====== DATA SUPPLIED ======

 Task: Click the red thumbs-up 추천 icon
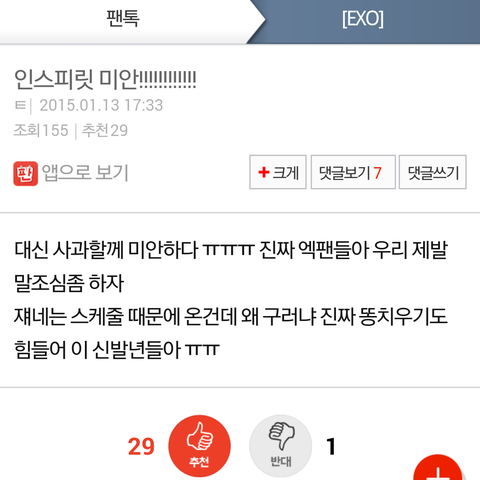point(199,446)
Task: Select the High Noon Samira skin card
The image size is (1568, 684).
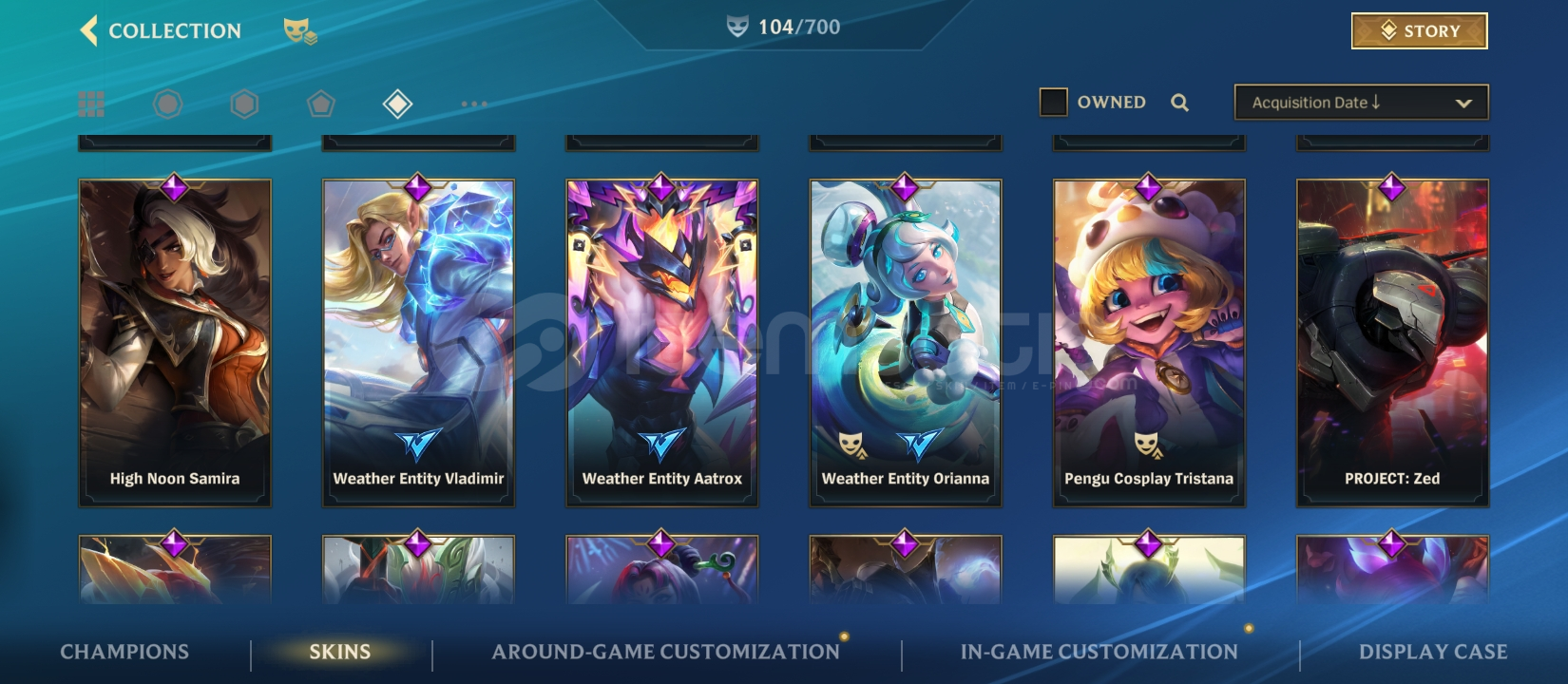Action: (x=175, y=342)
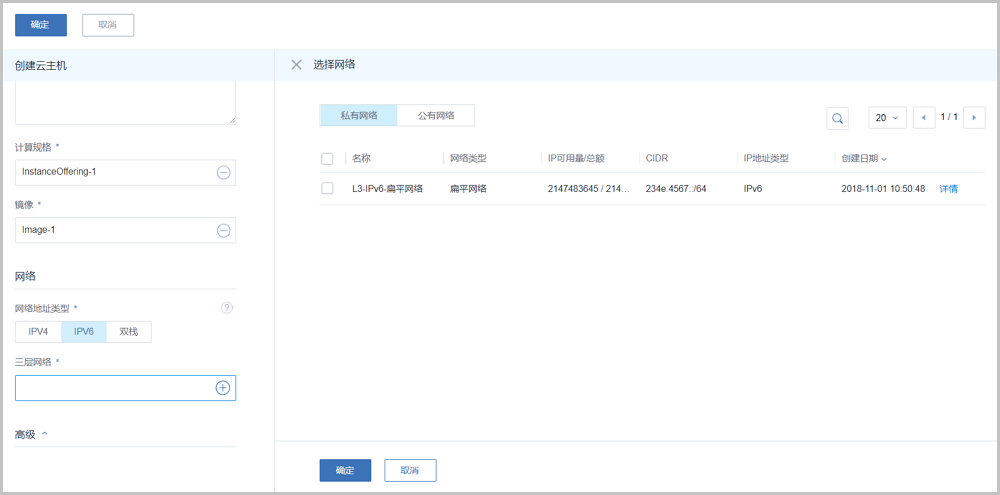Click bottom 确定 button in network panel

click(345, 470)
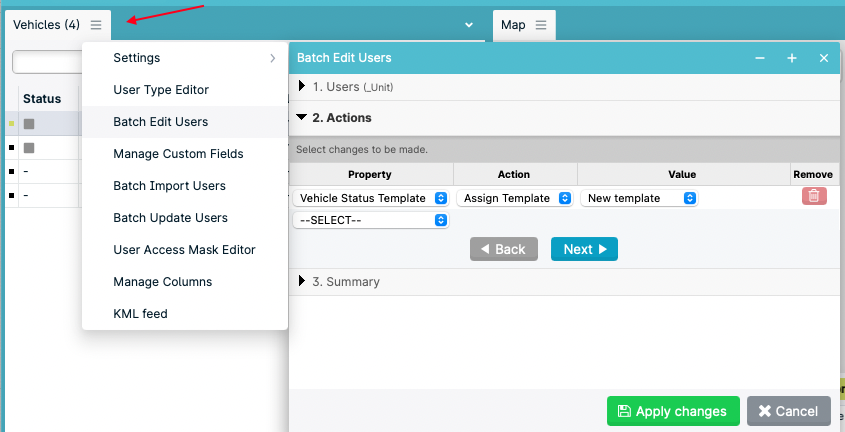Open Settings submenu arrow
The height and width of the screenshot is (432, 845).
click(x=273, y=58)
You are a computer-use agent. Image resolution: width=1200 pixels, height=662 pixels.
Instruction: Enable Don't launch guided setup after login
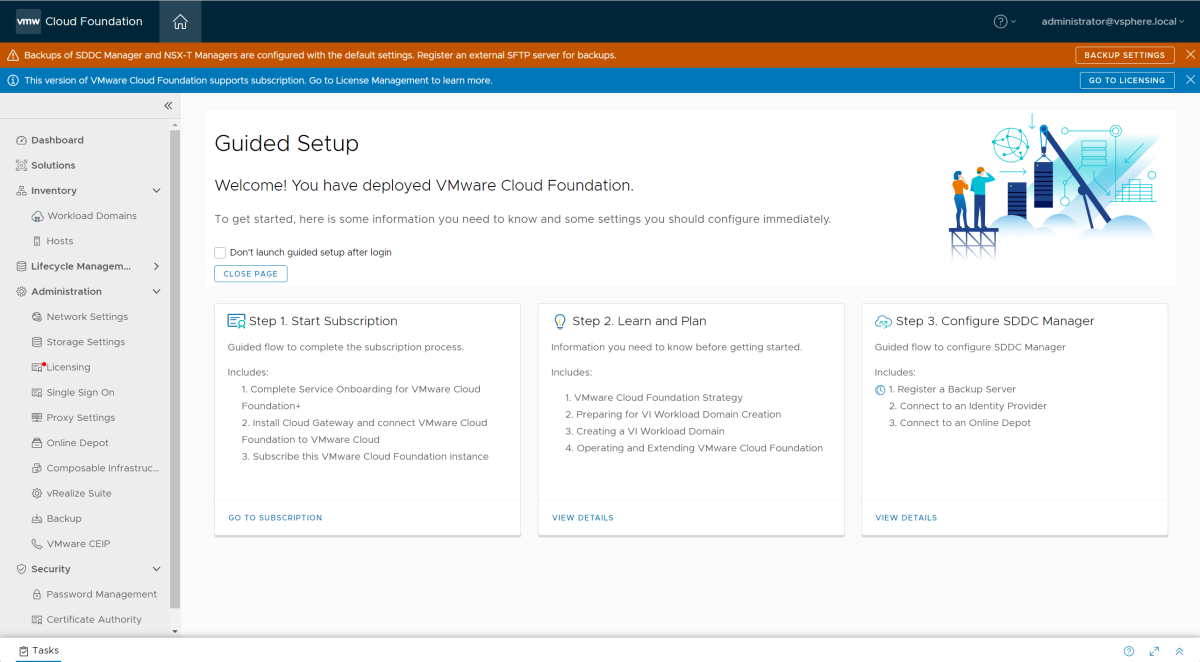pyautogui.click(x=220, y=253)
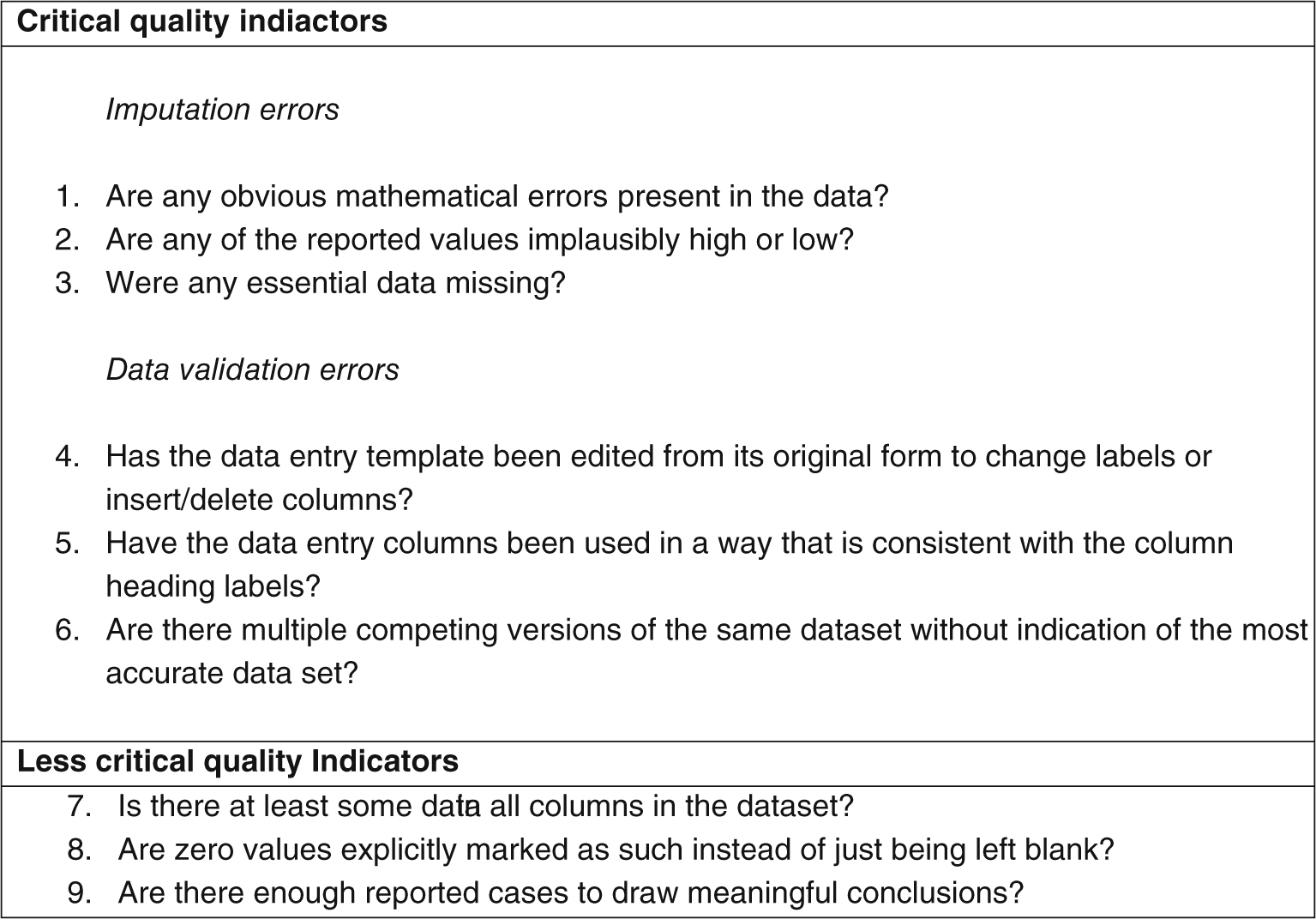
Task: Click the line about multiple competing dataset versions
Action: point(706,630)
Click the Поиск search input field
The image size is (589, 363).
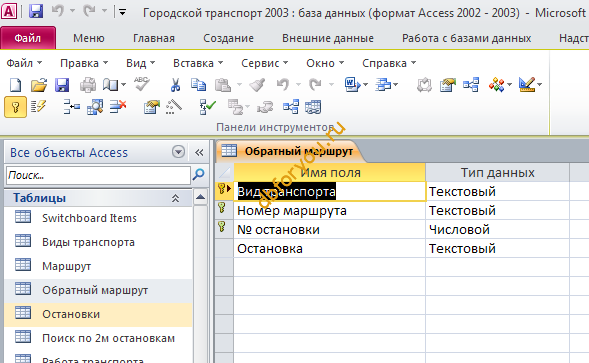pyautogui.click(x=98, y=175)
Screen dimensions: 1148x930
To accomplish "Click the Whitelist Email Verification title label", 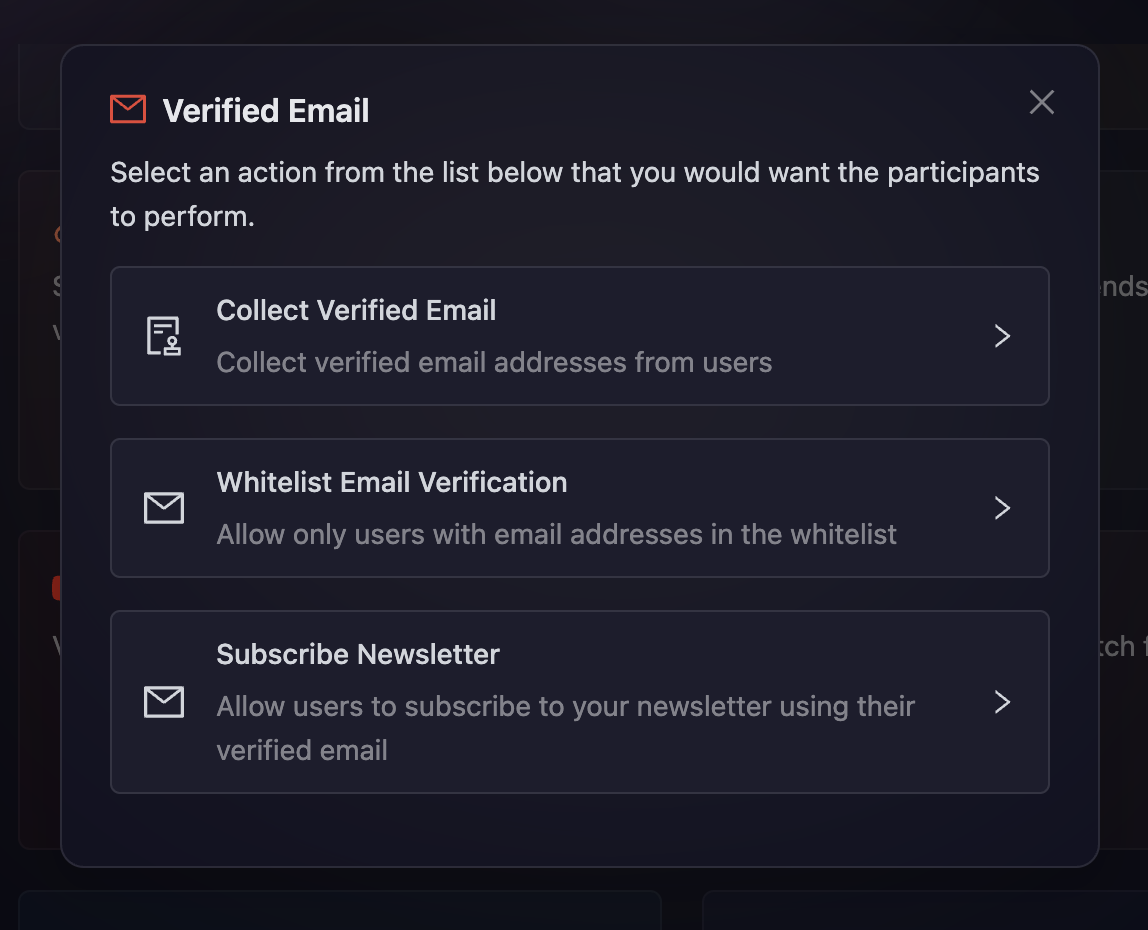I will click(x=391, y=482).
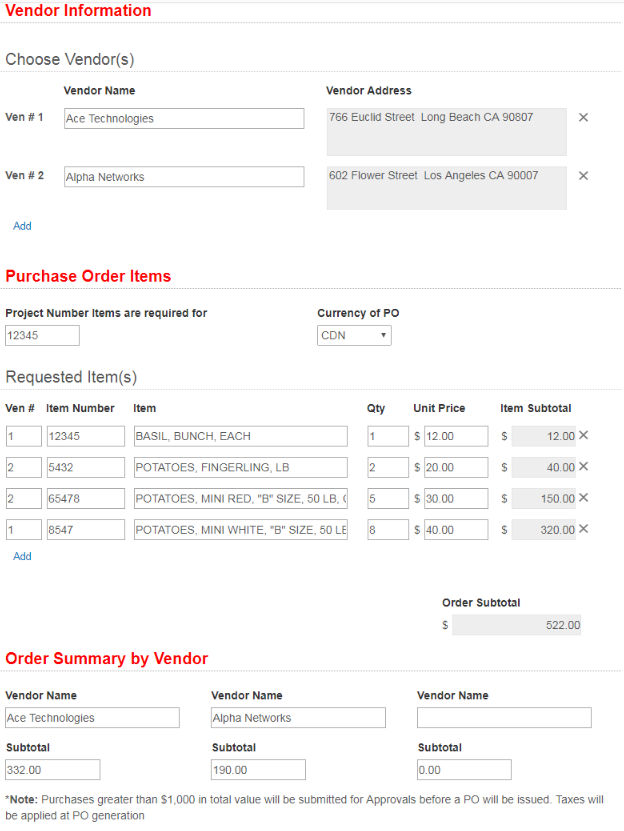Click the empty third Vendor Name summary field
This screenshot has height=831, width=624.
(x=504, y=717)
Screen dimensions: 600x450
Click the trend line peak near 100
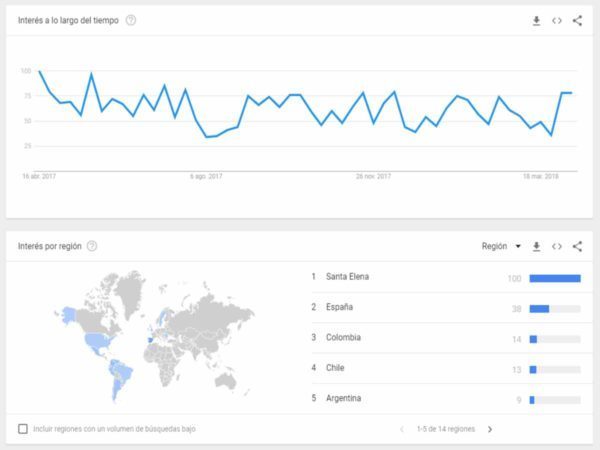click(x=39, y=72)
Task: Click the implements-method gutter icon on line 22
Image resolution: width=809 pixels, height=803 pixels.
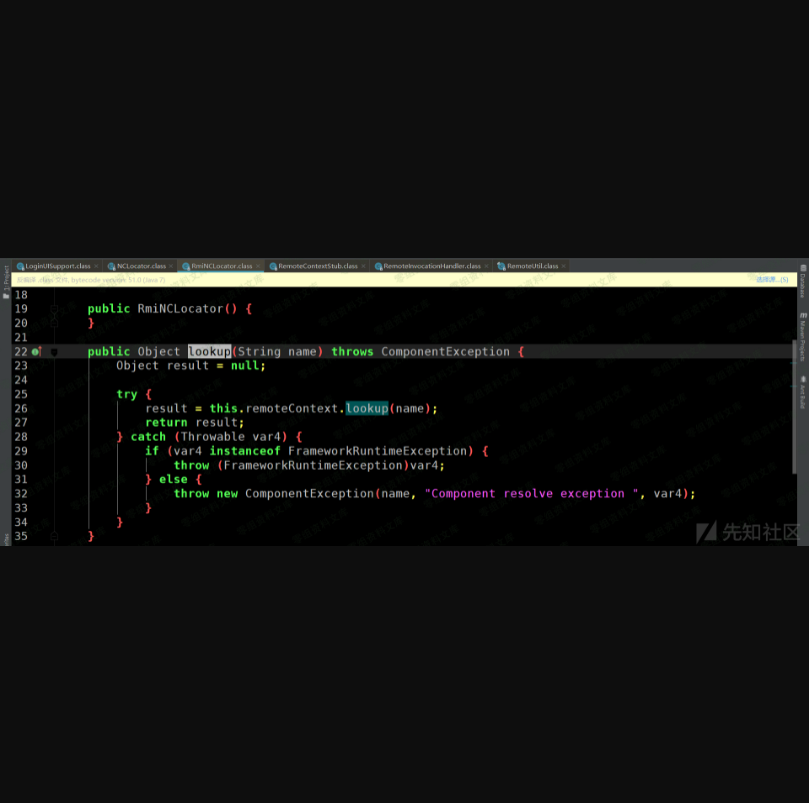Action: coord(35,352)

======

(WHAT THE TASK ASKS)
Lines holding the string "dimensions" in the records: how many are there? Give only the number.

(COMPLETED TASK)
2